Par Paul Santelmann, Responsable de la Prospective à l’AFPA. L’évolution de l’appareil de formation dédié aux adultes est l’angle mort des analyses sur la formation professionnelle continue. L’étude sociologique et économique (L’utopie au défi du marché – 50 ans de développement du CESI, 2010 – L’Harmattan) réalisée par Marc UHALDE sur l’histoire du Centre d’Etudes Supérieures Industrielles (CESI) vient compléter, en partie, cette lacune à double titre: elle permet de comprendre les tensions et les logiques qui ont présidé à l’évolution d’un des grands opérateurs de formation des adultes, elle contribue à mieux apprécier le rôle du marché, des institutions et des entreprises dans le rapport aux savoirs.

L’ouvrage résulte d’une demande d’étude du CESI sur son mode de développement à l’occasion de son 50ème  anniversaire. Celle-ci s’est transformée en une recherche sur un cas d’école emblématique de la sociologie des entreprises appliquée au champ « original » des organismes de formation continue. Le CESI a joué le jeu de cet objectif qui s’est notamment traduit par une enquête auprès des salariés et des administrateurs du CESI et une analyse des documents internes de cet organisme. Cette recherche indépendante souffre de la rareté des travaux relatifs à l’évolution de l’appareil de formation depuis l’après-guerre, mais elle contribue fortement à mieux cerner les hypothèses qui sous-tendent cette évolution.
L’auteur prend clairement le parti d’aborder la fonction formative comme un lieu d’articulation entre le social et l’économique ce qui permet d’avoir une grille de lecture pertinente des tensions qui traversent tout organisme de formation à vocation plurielle. Les organismes qui existaient avant la loi de 1971 et les orientations étatiques et syndicales des années 80, ont tous été confrontés à la nécessité de faire évoluer leurs modèles de gestion et d’organisation avec des variantes liées aux représentations de la société française. Par exemple, former des ouvriers ou former des ingénieurs demeurent des problématiques contrastées (voire antagoniques) du point de vue des administrations publiques ou des organisations syndicales ! Le chantier de la promotion sociale a, ainsi, été particulièrement maltraité en France. Une partie des transformations obligées du CESI trouve son explication dans la réticence des pouvoirs publics à combiner des objectifs de type promotionnel avec les dispositifs de formation des chômeurs. Il faudra d’ailleurs la menace d’une pénurie d’ingénieurs pour que l’Etat maintienne, dans une configuration budgétaire spécifique, un effort de formation à ce niveau, élargissant la dimension promotionnelle jusque là assurée par le CNAM.

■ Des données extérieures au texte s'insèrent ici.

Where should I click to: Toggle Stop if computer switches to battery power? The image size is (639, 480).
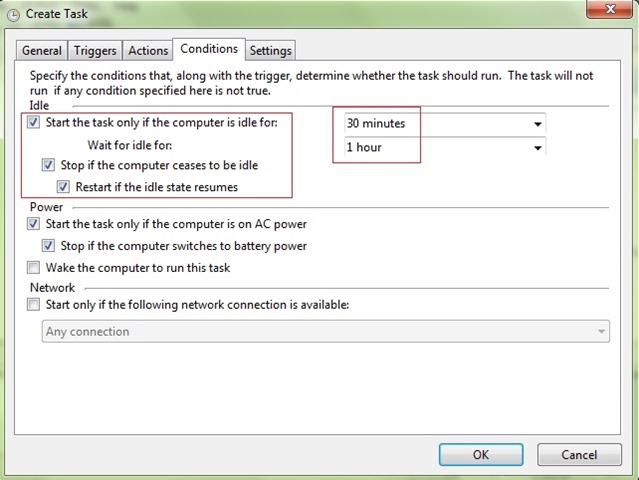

Le développement du CESI dans le marché des entreprises résulte de cette situation qui voit l’Etat modifier ses conceptions en matière de conduite de la politique de formation. L’histoire du CESI permet ainsi de « revisiter » les effets de la déconcentration et de la décentralisation de la formation. L’ouvrage apporte également des éclairages sur la structuration du secteur d’activité de la formation lui-même au sein duquel le CESI jouera un rôle non négligeable à travers son directeur, Jacques BAHRY.
Mais le cœur de l’ouvrage de Marc UHALDE réside dans l’analyse de l’évolution des organisations et des identités professionnelles du CESI. Quatre pôles identitaires caractérisent, selon l’auteur, cette institution : l’entreprenariat, l’innovation, l’expertise pédagogique et l’expertise fonctionnelle. Cette construction s’appuie sur un collectif hybride lié aux trajectoires et parcours différents des salariés du CESI. Cette institution offre un certain modèle d’ingénierie de formation où le manager est un entrepreneur et un développeur et où les experts se subdivisent en trois catégories : innovateur, pédagogique et fonctionnel, catégories qui auraient nécessité une approche complémentaire, en termes de conception et d’efficacité formative, à l’analyse sociologique de l’ouvrage.